Olga Kryshtanovskaya, director of the Moscow-based "Center for the Study of Elites", has found in the beginning of the 2000s that up to 78% of 1,016 leading political figures in post-Soviet Russia have served previously in organizations affiliated with the KGB or FSB.[14] She said: "If in the Soviet period and the first post-Soviet period, the KGB and FSB people were mainly involved in security issues, now half are still involved in security but the other half are involved in business, political parties, NGOs, regional governments, even culture... They started to use all political institutions."[14]

Political scholar Julie Anderson describes how under the presidency of Vladimir Putin, himself a former KGB operative, "an 'FSB State' composed of chekists has been established and is consolidating its hold on the country. Its closest partners are organized criminals. In a world marked by a globalized economy and information infrastructure, and with transnational terrorism groups utilizing all available means to achieve their goals and further their interests, Russian intelligence collaboration with these elements is potentially disastrous."[15][16]

Historian Yuri Felshtinsky compared the takeover of Russian state by siloviks with an imaginary scenario of the Gestapo coming to power in Germany after World War II. He noted a fundamental difference between the secret police and ordinary political parties, even totalitarian ones, such as the Soviet Communist Party. The Russian secret police organizations use various violent active measures. Hence, according to Felshtinsky, they killed Alexander Litvinenko and directed Russian apartment bombings and other terrorism acts in Russia to frighten the civilian population and achieve their political objectives.[17]

Former KGB officer Konstantin Preobrazhenskiy shares similar ideas.
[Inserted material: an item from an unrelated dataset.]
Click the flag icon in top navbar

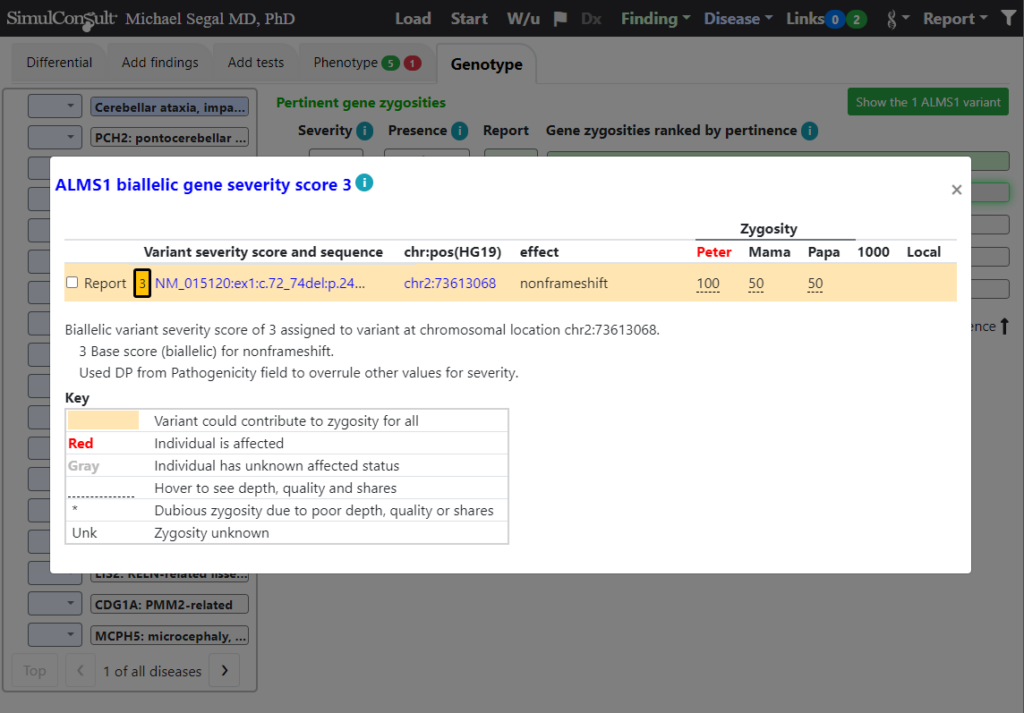click(561, 19)
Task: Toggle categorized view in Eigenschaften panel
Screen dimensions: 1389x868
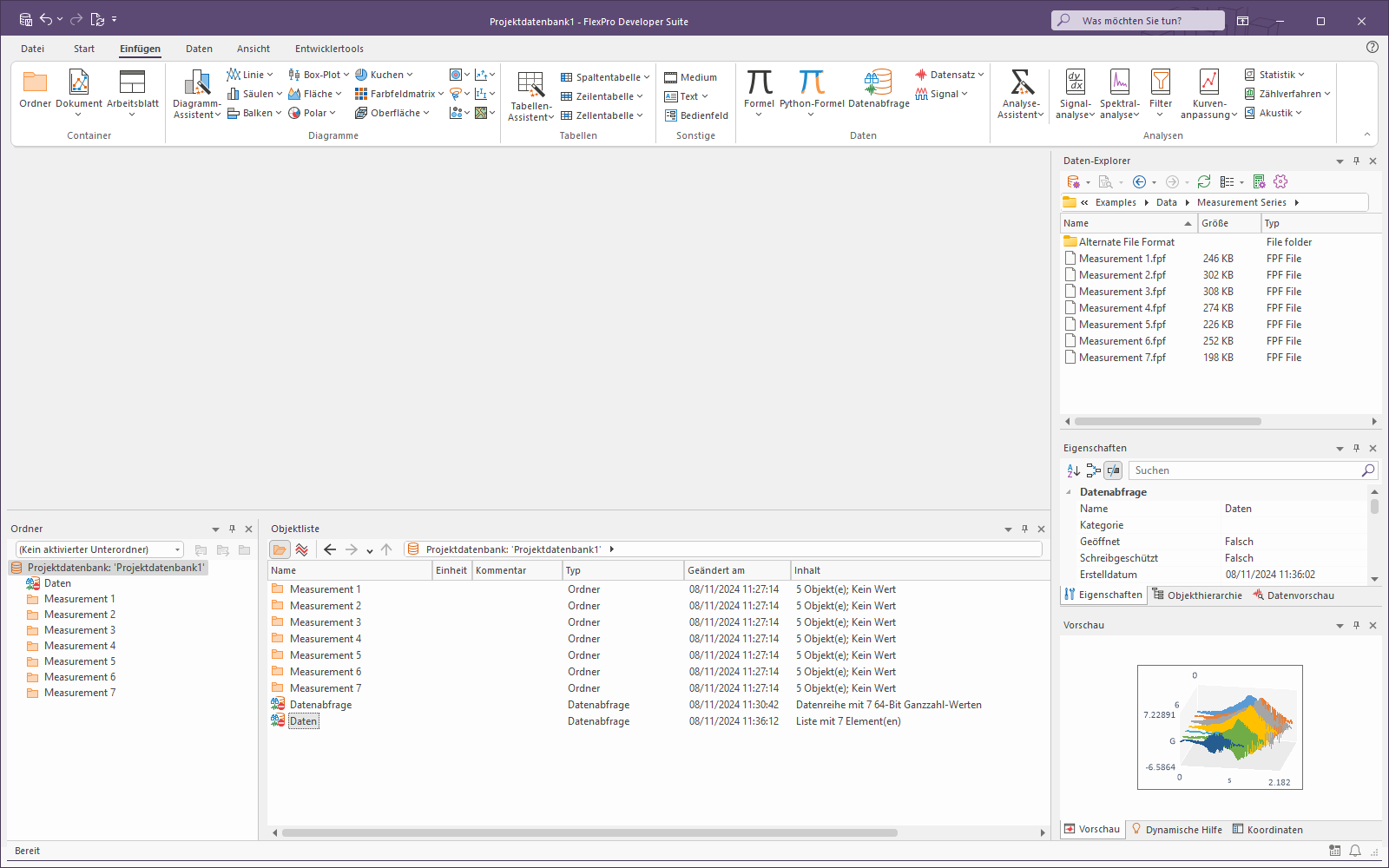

When asked "How many people in Russia work in FSB?", he replied: "Whole country. FSB owns everything, including Russian Army and even own Church, the Russian Orthodox Church... Putin managed to create a new social system in Russia".

Intelligence expert Marc Gerecht describes Vladimir Putin's Russia as "a new phenomenon in Europe: a state defined and dominated by former and active-duty security and intelligence officers. Not even Fascist Italy, Nazi Germany, or the Soviet Union – all undoubtedly much worse creations than Putin's government – were as top-heavy with intelligence talent."[18]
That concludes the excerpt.